Es ist allerdings zweifelhaft, ob der Auftraggeber das Nebenangebot 1 der Antragstellerin mit einer nachvollziehbaren Begründung nicht gewertet hat. Zwar hat die Antragstellerin nicht nur eine konstruktive Veränderung der Grünbrücke gegenüber dem ausgeschriebenen Entwurf angeboten. Sie hat vielmehr Einzelpositionen des Leistungsverzeichnisses mit veränderten Mengen angeboten. Dies allein hätte möglicherweise die Beurteilung gerechtfertigt, dies stelle eine unzulässige Änderung der Verdingungsunterlagen dar. Aus dem Erläuterungsschreiben der Antragstellerin ergibt sich jedoch, dass sie damit nicht etwa – wie im Hauptangebot – Einheitspreise anbieten, sondern diese Positionen zu Pauschalpreises anbieten will. Sie hat damit ersichtlich das Mengenrisiko übernehmen wollen. Dies hat der Auftraggeber in seiner Wertung bisher nicht berücksichtigt. Er hat insbesondere auch den Alternativvorschlag zur Konstruktion der Grünbrücke bisher nicht gewertet.

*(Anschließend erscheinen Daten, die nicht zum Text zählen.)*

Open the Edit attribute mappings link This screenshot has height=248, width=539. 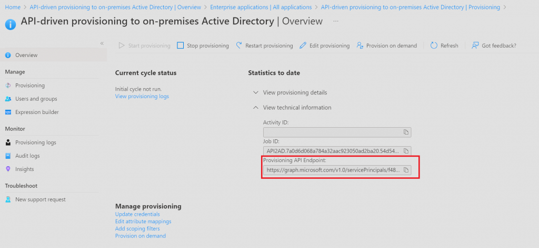tap(143, 222)
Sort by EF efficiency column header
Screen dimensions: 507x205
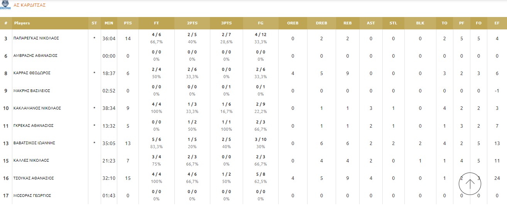pyautogui.click(x=496, y=23)
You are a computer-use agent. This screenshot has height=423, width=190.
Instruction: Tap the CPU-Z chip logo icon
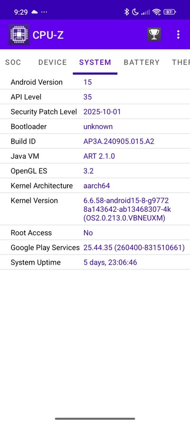point(19,35)
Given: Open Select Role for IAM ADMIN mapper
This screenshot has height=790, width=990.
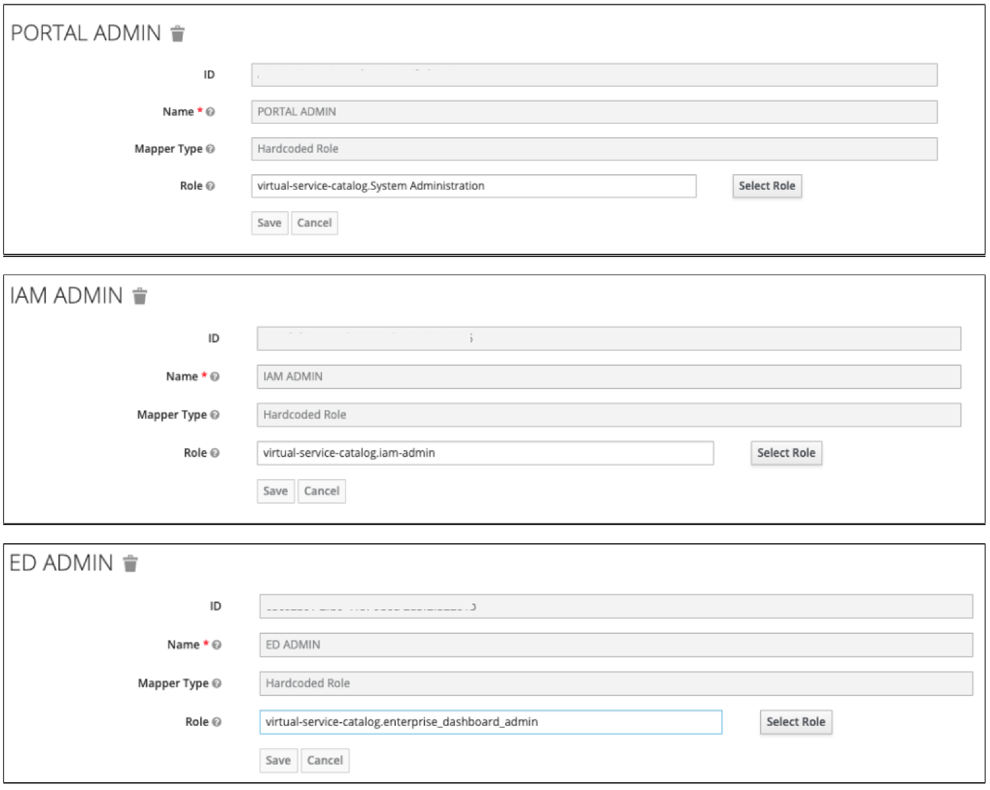Looking at the screenshot, I should tap(786, 453).
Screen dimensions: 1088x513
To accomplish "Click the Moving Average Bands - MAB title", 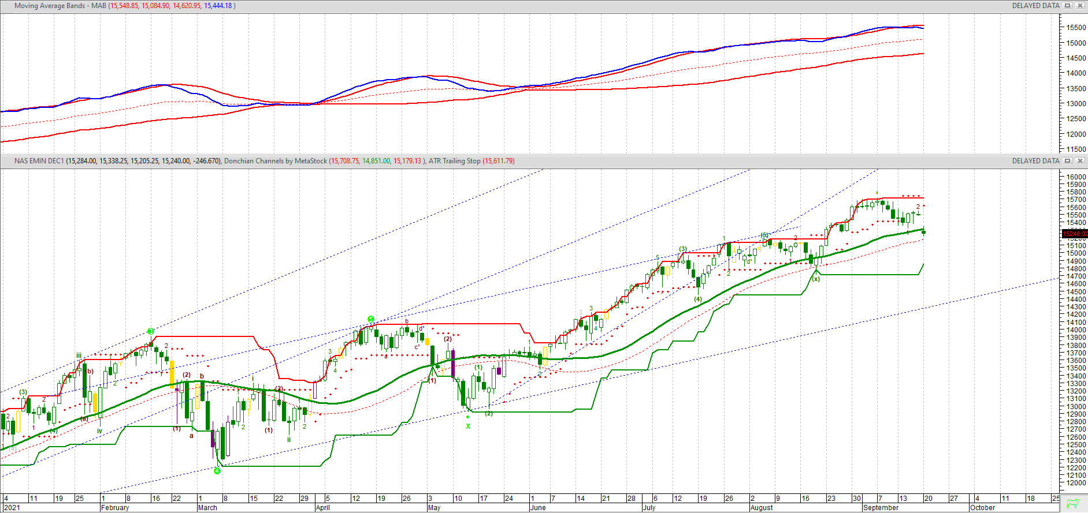I will point(60,6).
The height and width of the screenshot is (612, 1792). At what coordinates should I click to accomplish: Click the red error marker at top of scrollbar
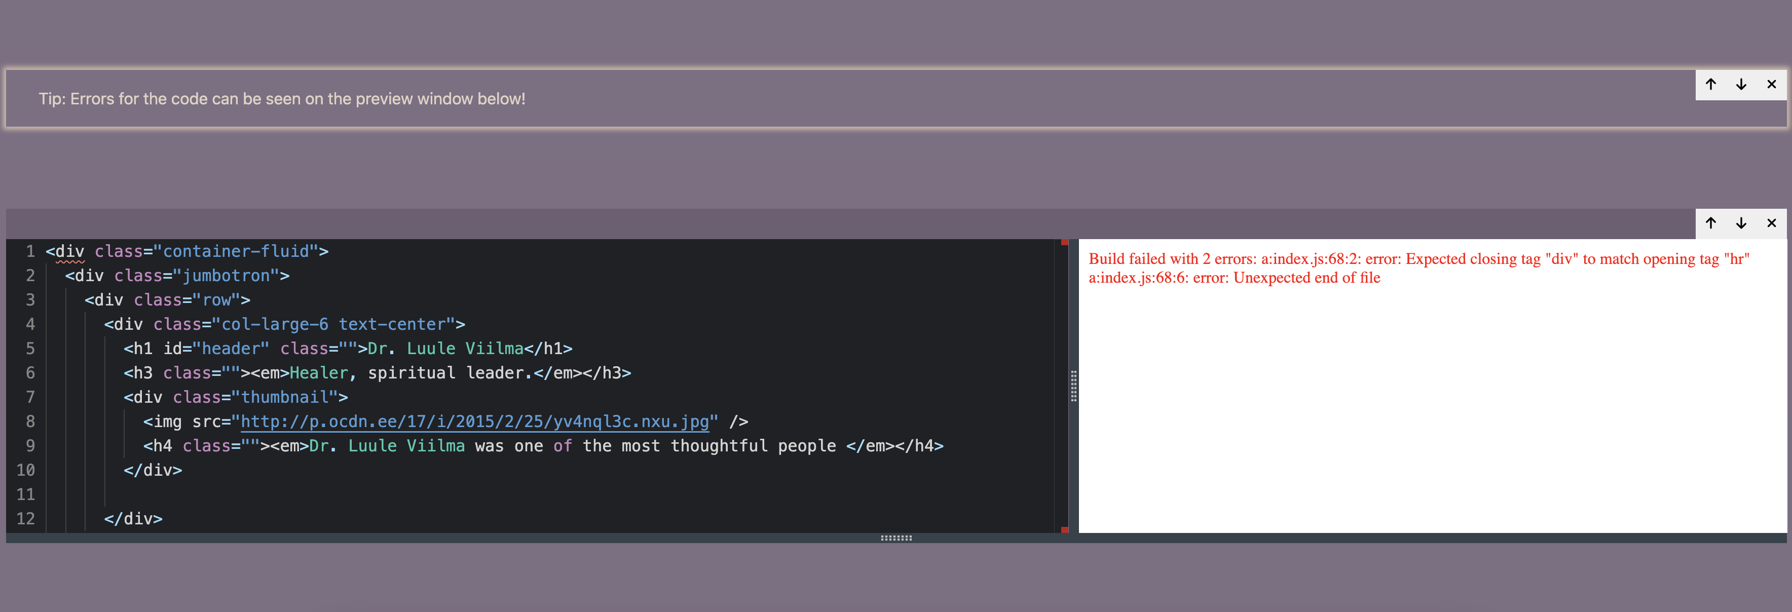point(1064,243)
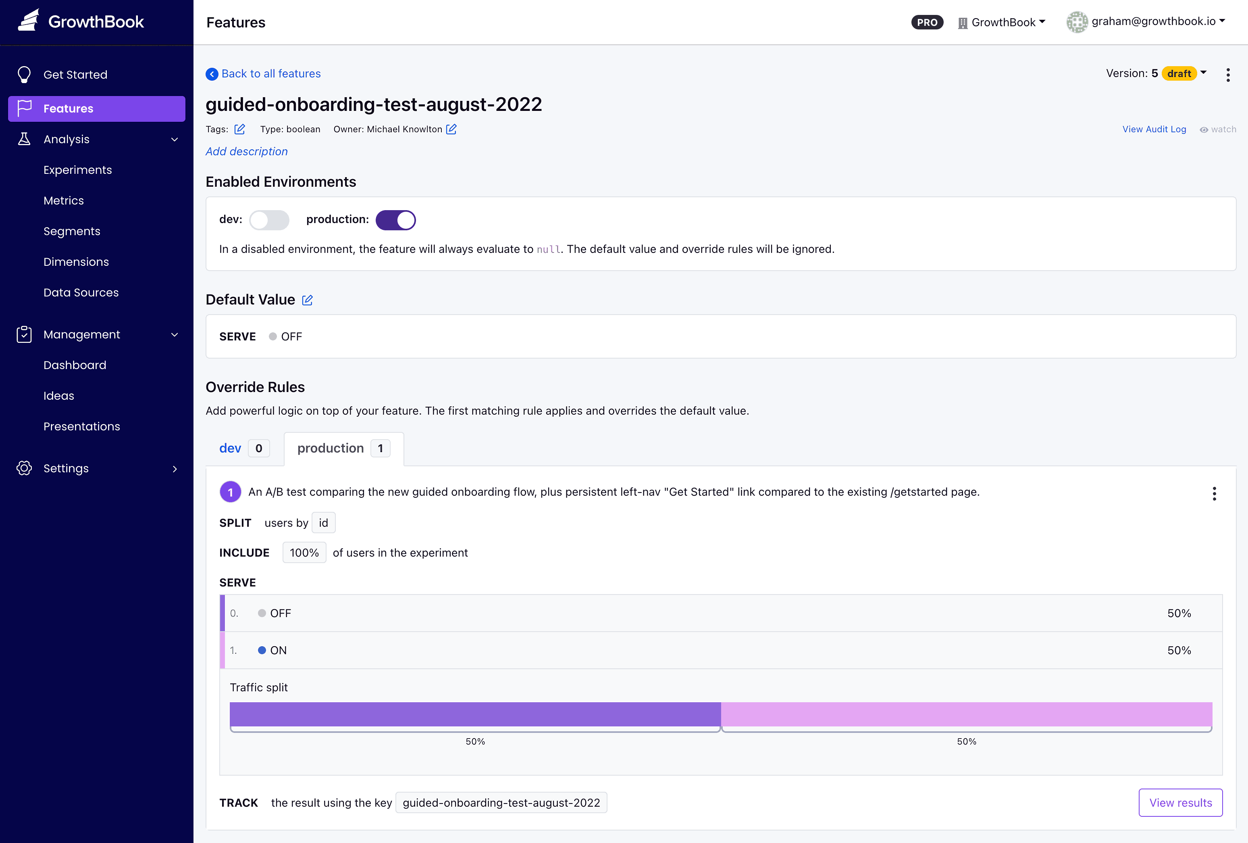
Task: Disable the production environment toggle
Action: coord(396,220)
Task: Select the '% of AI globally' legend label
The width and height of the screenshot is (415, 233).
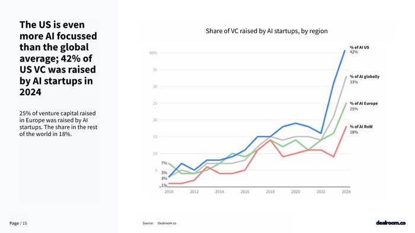Action: coord(365,76)
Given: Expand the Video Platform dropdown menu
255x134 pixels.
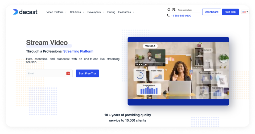Looking at the screenshot, I should pyautogui.click(x=56, y=12).

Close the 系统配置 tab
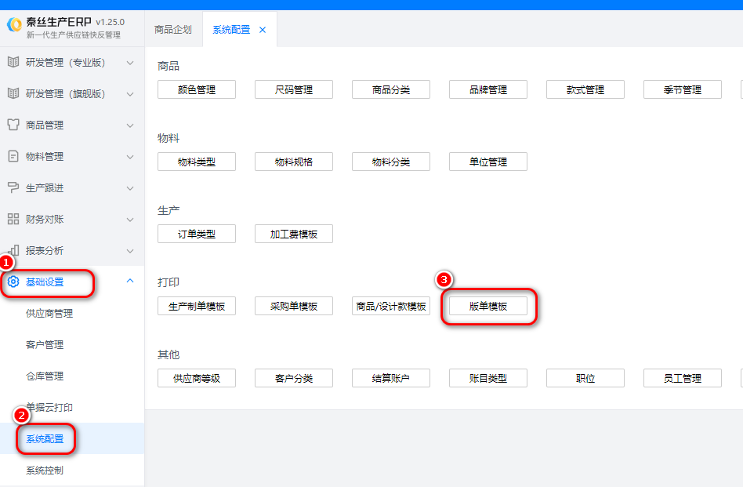[x=263, y=30]
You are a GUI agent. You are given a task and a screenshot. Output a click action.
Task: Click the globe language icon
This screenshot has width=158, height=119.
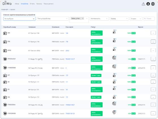coord(153,4)
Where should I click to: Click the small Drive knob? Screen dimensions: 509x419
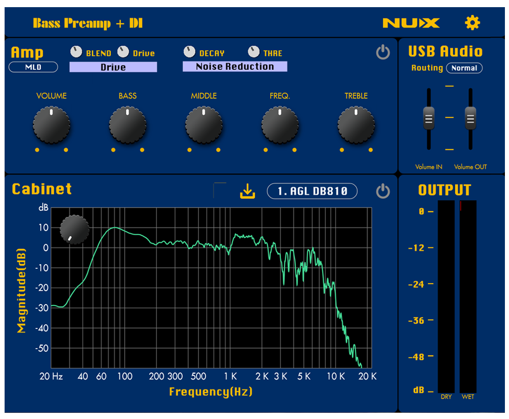[x=123, y=52]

Wenn das Nebenangebot der Antragstellerin nicht grundsätzlich unberücksichtigt bleiben müsste, weil einziges Wertungskriterium der Preis ist, käme in Betracht, den Auftraggeber zur Wiederholung der Wertung unter Berücksichtigung des Nebenangebotes 1 der Antragstellerin zu verpflichten.
C. Ob der Hilfsantrag der Antragstellerin zulässig ist oder nicht, braucht vorerst nicht geprüft zu werden. Allerdings ist die Zulässigkeit zweifelhaft, wenn Nebenangebote bei einer reinen Preiswertung unzulässig wären.
Die Antragstellerin hat nämlich zur Begründung ihres Hauptantrages vortragen, kein Bieter – auch sie nicht – habe eine entsprechende Rüge erhoben. Ihr Hilfsantrag setzt allerdings eine – spätestens im Nachprüfungsverfahren - erhobene Rüge der Unzulässigkeit von Nebenangeboten bei einer reinen Preiswertung voraus. Eine lediglich hilfsweise erhobene Rüge dürfte jedoch dem Hilfsantrag nicht zum Erfolg verhelfen können.
D. Eine Kostenentscheidung ist nicht veranlasst. Sie ergeht zusammen mit der Hauptsacheentscheidung.